Depression Stalks the Cities
Why is urban life so depressing?
Posted Sep 12, 2011
If we knew the answer to this simple question, we would be well on the way to preventing this devastating disorder instead of having to rely upon antidepressant medicines that have troubling side effects and are minimally effective.
The evidence for an epidemic of depression is very clear and has been heavily discussed in the clinical literature. For Americans born a century ago, the chances of suffering any episode of major depression in the lifetime was only about 1 percent. Today, the lifetime incidence is 19.2 percent (1). This implies a relative increase of some 2,000 percent. Yet, even that estimate understates the problem because depression is becoming more prevalent in the young and is striking at ever-younger ages. Similar patterns are reported in other countries.
We do not know exactly why depression is such a bane of modern life. One way of winnowing out possible causes is to look for psychological advantages of living on a subsistence farm compared to city life.
Why the farmer used to be happy
If you want to hear a grown man cry, go talk to a farmer!
This witticism reflects problems of family farms in the age of agribusiness. Farming has become a difficult and uncertain occupation exposed to the vagaries of worldwide commodity prices and subject to whimsical government regulation and the constant threat of bankruptcy. Despite being otherwise healthier than the general public, farmers suffer more from anxiety and depression (2).
Yet, when most Americans lived on farms a century ago, there was almost no depression. Why were subsistence farmers so cheerful? Possible reasons range from exercise and contact with the soil to social cohesion.
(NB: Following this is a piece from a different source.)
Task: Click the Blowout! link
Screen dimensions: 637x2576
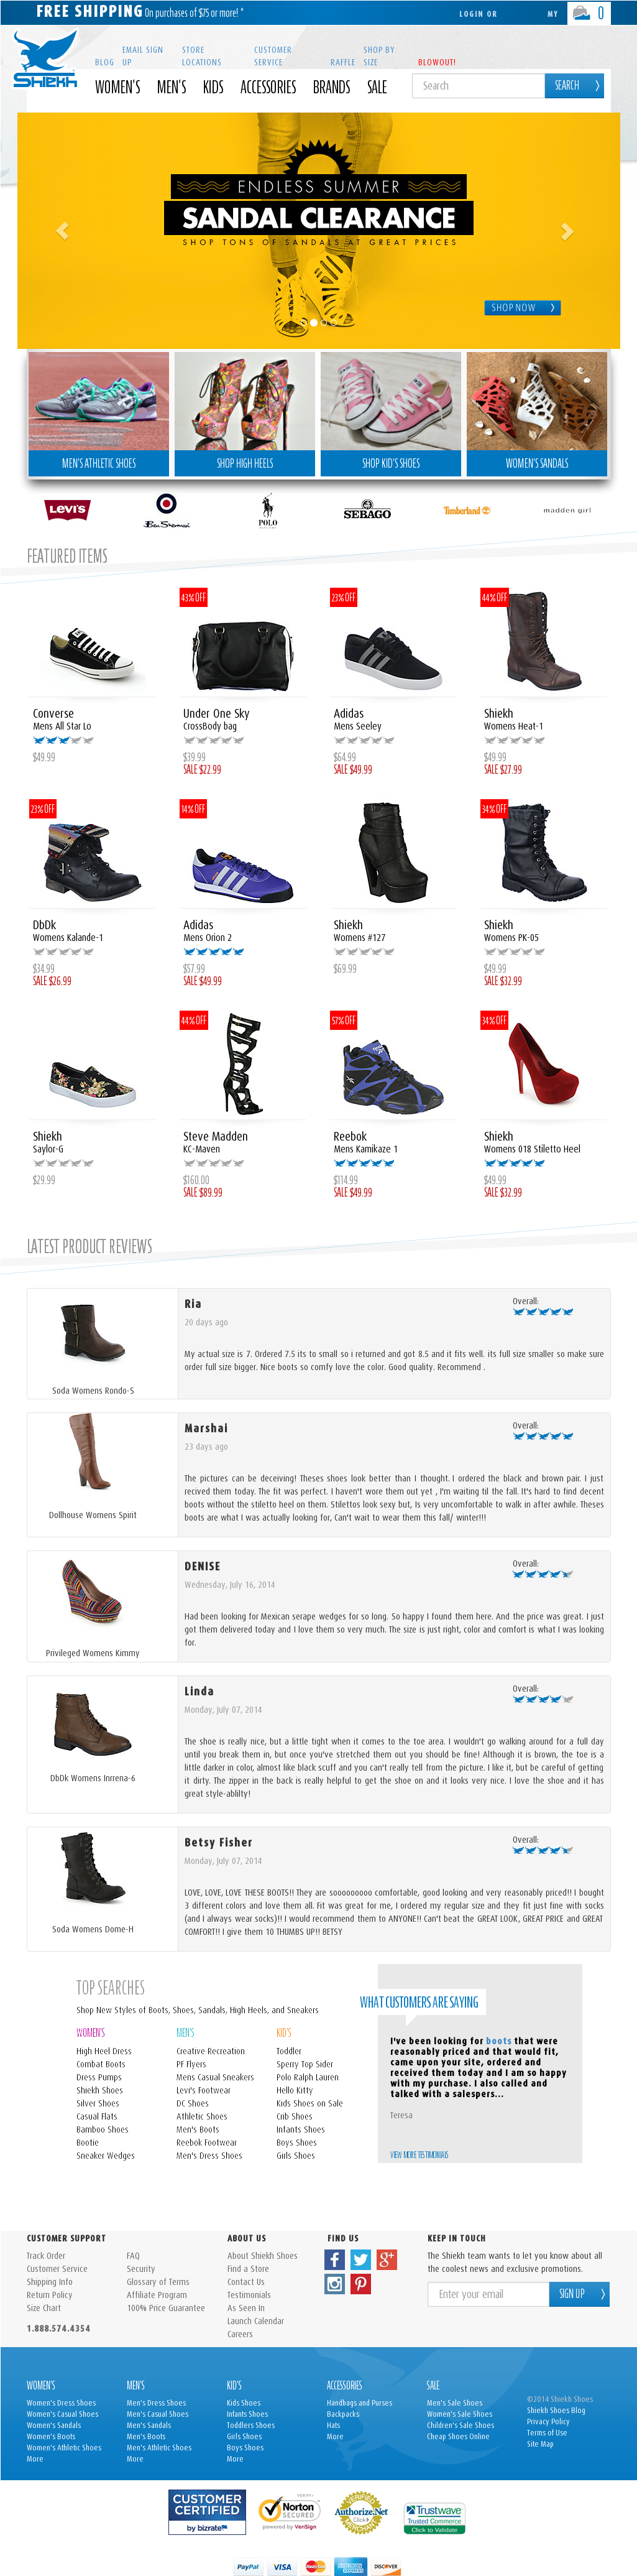Action: click(436, 62)
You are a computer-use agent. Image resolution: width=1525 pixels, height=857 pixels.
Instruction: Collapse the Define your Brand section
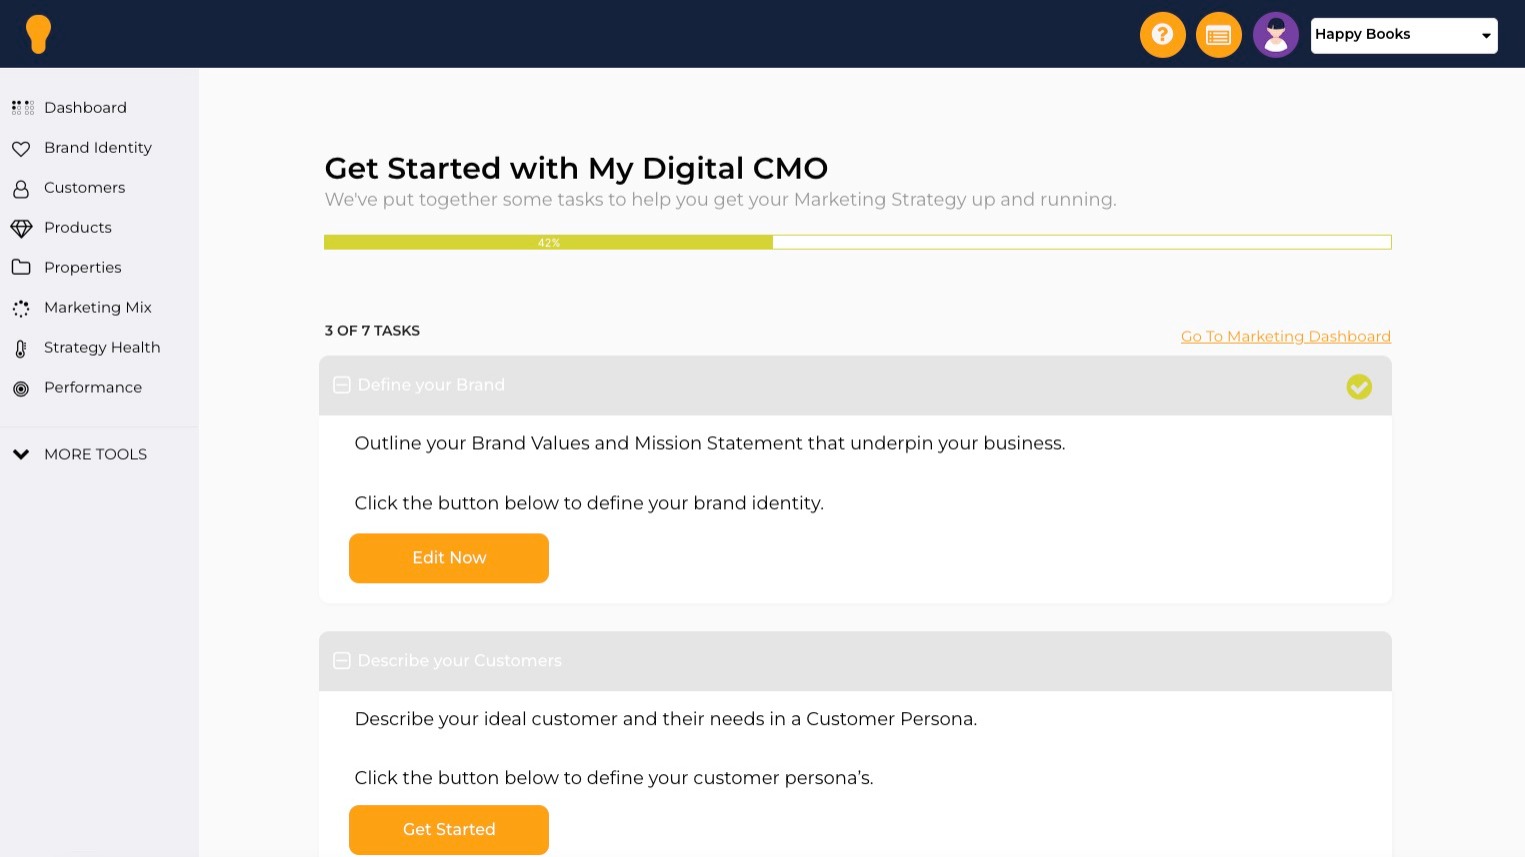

Farmers did a great deal of manual labor and physical activity is a natural anti-depressant (3). Inactivity is a key symptom of depression so physical work directly counteracts the symptom counteracting the neurochemical profile of the disease as well.
Thanks to their high activity level, and high-fiber diet, subsistence farmers were slender which means that they did not suffer much from diabetes, heart disease, or the other obesity-related problems that are the bane of modern life.
People who suffer from depression are at a greater risk of heart disease and both are linked to inflammation (4), a process in which the immune system attacks pathogens. Both stress and obesity activate inflammatory processes. Modern conditions that cause obesity and heart disease may also cause depression and subsistence farmers were mostly free of these conditions.
Being part of a stable local community protected farmers against depression as opposed to the more anonymous conditions of urban life where social isolation is more likely. In subsistence communities, families were large and people knew their neighbors well. Subsistence farmers were more active in their religions–another form of social support that could reduce depression.
Although their lifestyle was humble, farmers could satisfy all of their basic needs and their economic lives were generally more predictable and controllable than those of modern workers who live in fear of losing their jobs. They were, however vulnerable to rare extreme weather events.
The process of caring for livestock, and even plants, may be psychologically soothing and English prisoners active in gardening programs fare much better than other inmates as dramatized in the British movie Greenfingers (2000). Likewise residents of nursing homes lived longer themselves when given a plant to care for (5).
Modern farmers trade soybean futures from their tractor cabs. Subsistence farmers were deprived of novel information. That made their lives tedious but it may have protected them from depression. Recent research suggests that exposure to TV increases anxiety and depression as we experience the traumas of other people around the globe or feel inadequate relative to ideals of beauty and success depicted there (6).
Perhaps the most tantalizing reason for minimal depression in subsistence farmers is the notion that physical contact with the soil relieves depression. Soil microbes are believed to interact with the immune system in ways that boost neurotransmitters that are deficient in depression (7). This–admittedly strange–idea is supported by ongoing research.
Modern farmers may have a lot to cry about but subsistence farmers were much jollier. If we could understand why depression was so low in subsistence farmers we would know why depression stalks the cities today.
1. Bromet, E. et al. (2011). Cross-national epidemiology of DSM-IV major depressive episode. BMC Medicine, 9: 90. accessed at: http://www.biomedcentral.com/1731-7015/9/90
2. Sanne, B. et al. (2004). Farmers are at risk for anxiety and depression: The Hortaland Health Study. Occupational Medicine, 54, 92-100.
3. Strathopoulou, G. et al. (2006). Exercise interventions for mental health: A quantitative and qualitative review. Clinical Psychology: Science and Practice, 13, 178-193.
4. Raison, C. L. et al. (2010). Inflammation, sanitation, and consternation. Archives of General Psychiatry, 67, 1211-1224.
5. Rodin, J., & Langer, E. (1977). Long-term effects of a control-relevant intervention with the institutionalized aged. Journla of Personality and Social Psychology, 35, 897-902.
6. Primack, B. A. et al. (2009). Association between media use in adolescence and depression in young adulthood: A longitudinal study. Atchives of General Psychiatry, 66, 181-188.
7. Lowry, C. A., et al. (2007). Identification of an immune-responsive mesolimbocortical serotonergic system: Potential role in regulation of emotional behavior. Neuroscience, 146, 756-772.